Start of EXCERPTED RECORDS

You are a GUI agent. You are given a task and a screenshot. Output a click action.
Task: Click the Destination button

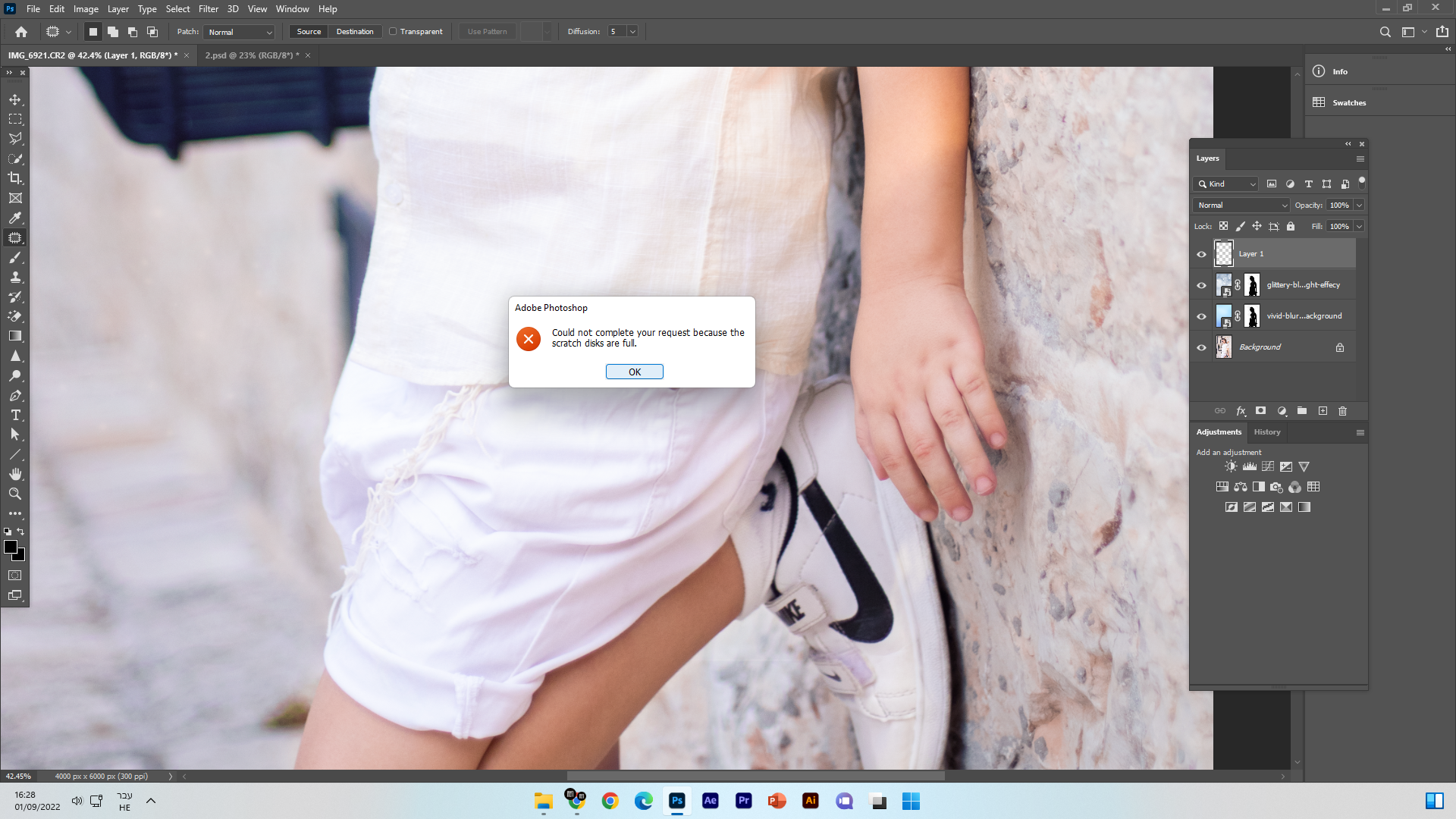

End of EXCERPTED RECORDS
Start of EXCERPTED RECORDS

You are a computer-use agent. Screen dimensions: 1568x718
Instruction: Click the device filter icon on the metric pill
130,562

End of EXCERPTED RECORDS

→ WORK INSTRUCTIONS
Reproduce, character for character, only the lines of the preceding data that start at the line with "You are a GUI" and end at the line with "Task: Click the Destination button", both included.

→ TASK RESPONSE
You are a GUI agent. You are given a task and a screenshot. Output a click action.
Task: Click the Destination button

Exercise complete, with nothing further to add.